Il convient également de prévenir avec fermeté que tout camp qui choisirait de s’opposer à cette démarche de réconciliation, de défier les résolutions du Comité Exécutif National ou de maintenir une logique de confrontation personnelle portera une lourde responsabilité devant l’histoire de l’Église et devant les fidèles. À partir du moment où l’ECC nationale a pris une position officielle visant le retour à l’ordre, à la paix et au respect des textes, toute attitude de défiance, de manipulation ou de maintien d’une administration parallèle ne pourra plus être considérée comme une simple divergence interne, mais comme une volonté délibérée de fragiliser l’institution ecclésiastique.
Dans ces conditions, si certains persistent dans l’entêtement et le refus d’obtempérer, la justice devra inévitablement être saisie afin de faire prévaloir le droit, protéger l’ordre institutionnel et empêcher que l’anarchie ne s’installe durablement au sein de la CPK. Car aucune organisation sérieuse ne peut survivre sans discipline, sans respect des décisions légales et sans mécanismes de sanction contre ceux qui choisissent consciemment la division et le désordre.

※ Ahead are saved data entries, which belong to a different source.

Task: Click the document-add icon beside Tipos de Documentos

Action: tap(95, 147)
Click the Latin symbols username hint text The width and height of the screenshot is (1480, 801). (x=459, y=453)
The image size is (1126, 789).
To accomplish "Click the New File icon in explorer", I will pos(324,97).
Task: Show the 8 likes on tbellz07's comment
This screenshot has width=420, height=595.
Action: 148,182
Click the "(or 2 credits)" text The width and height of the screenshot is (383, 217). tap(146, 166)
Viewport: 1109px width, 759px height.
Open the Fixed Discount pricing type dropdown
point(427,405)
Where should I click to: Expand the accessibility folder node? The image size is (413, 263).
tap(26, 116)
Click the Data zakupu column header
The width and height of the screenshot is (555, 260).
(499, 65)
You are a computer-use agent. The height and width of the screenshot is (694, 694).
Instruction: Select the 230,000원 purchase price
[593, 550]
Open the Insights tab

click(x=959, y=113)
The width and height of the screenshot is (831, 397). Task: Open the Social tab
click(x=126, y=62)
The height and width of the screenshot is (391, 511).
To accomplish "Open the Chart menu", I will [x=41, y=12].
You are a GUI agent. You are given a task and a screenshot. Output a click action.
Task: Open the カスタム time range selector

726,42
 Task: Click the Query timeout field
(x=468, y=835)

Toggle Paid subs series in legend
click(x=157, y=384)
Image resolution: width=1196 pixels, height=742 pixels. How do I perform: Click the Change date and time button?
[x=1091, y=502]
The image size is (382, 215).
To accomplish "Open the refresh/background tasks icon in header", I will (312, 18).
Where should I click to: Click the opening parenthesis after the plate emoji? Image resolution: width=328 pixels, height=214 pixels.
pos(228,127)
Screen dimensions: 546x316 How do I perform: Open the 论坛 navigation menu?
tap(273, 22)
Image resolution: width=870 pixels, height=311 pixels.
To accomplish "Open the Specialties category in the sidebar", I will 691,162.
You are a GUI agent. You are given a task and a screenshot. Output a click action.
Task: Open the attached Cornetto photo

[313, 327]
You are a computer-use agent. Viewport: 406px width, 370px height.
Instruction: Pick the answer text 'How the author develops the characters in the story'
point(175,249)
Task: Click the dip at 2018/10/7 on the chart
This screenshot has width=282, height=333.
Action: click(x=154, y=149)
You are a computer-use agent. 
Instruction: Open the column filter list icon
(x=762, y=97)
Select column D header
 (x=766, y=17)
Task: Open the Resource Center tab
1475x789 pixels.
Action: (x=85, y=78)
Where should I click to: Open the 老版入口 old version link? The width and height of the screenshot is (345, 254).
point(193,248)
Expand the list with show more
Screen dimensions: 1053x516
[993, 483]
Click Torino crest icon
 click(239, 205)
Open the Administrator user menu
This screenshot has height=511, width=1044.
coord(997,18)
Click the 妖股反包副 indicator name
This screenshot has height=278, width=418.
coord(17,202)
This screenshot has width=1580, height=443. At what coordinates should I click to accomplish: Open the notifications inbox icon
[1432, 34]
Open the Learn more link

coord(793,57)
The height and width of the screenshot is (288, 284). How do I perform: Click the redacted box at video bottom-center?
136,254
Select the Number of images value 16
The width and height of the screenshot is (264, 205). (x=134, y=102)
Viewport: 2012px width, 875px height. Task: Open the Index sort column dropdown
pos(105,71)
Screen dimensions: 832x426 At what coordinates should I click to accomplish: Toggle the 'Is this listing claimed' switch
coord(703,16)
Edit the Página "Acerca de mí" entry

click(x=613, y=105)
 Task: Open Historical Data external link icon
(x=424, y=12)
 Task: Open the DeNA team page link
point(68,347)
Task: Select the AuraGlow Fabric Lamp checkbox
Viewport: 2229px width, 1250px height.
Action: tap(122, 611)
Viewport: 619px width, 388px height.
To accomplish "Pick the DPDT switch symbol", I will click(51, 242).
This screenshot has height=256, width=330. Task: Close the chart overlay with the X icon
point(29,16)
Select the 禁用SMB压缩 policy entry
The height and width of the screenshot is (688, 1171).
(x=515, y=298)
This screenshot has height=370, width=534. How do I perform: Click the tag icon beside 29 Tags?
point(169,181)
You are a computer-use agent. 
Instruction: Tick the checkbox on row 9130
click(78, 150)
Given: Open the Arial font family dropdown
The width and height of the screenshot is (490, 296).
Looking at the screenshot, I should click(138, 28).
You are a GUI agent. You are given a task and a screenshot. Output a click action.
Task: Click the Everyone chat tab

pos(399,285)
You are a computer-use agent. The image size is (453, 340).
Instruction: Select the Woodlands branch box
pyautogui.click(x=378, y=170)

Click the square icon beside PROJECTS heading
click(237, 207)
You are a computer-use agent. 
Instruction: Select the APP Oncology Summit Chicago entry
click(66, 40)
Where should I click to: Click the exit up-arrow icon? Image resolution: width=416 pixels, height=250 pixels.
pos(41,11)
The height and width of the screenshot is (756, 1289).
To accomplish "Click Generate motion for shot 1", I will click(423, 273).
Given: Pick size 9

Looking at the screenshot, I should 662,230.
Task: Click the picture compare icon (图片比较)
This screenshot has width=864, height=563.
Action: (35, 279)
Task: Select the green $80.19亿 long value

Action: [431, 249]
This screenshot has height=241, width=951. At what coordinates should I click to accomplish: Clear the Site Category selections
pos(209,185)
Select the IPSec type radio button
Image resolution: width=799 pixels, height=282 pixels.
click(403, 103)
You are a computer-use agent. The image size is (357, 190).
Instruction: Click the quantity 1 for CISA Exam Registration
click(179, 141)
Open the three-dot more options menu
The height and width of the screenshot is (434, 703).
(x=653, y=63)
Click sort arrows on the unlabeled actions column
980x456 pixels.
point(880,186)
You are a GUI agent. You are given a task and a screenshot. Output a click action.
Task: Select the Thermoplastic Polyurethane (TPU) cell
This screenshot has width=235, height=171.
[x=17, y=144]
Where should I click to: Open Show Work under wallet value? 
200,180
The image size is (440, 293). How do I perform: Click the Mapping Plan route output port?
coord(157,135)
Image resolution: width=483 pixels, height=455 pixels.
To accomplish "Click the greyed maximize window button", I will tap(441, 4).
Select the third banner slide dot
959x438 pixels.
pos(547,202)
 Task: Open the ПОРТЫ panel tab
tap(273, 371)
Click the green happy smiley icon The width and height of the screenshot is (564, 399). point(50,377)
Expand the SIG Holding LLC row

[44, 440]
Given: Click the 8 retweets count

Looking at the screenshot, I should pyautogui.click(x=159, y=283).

L’heure est désormais à la sagesse, à l’humilité et à la réconciliation
La CPK ne peut sortir grandie de cette crise que si chaque camp accepte de privilégier l’intérêt de l’Église au-dessus des ambitions personnelles. La restauration de l’unité doit devenir la priorité absolue.
Car une Église divisée affaiblit son témoignage
Et dans un Congo déjà profondément fragilisé par les crises politiques, sociales et sécuritaires, le peuple a besoin d’institutions religieuses fortes, crédibles, justes et capables d’incarner la paix qu’elles prêchent.
L’ECC vient de poser un acte important. Il lui reste maintenant à aller jusqu’au bout avec cohérence, impartialité et fermeté. Car dans les moments de crise, la neutralité excessive devient parfois une forme de faiblesse. Une autorité morale digne de ce nom doit savoir dialoguer, écouter, réconcilier, mais aussi décider et faire respecter ses décisions.
L’histoire retiendra peut-être que face au risque d’implosion de la CPK, l’ECC aura finalement choisi le courage plutôt que le silence.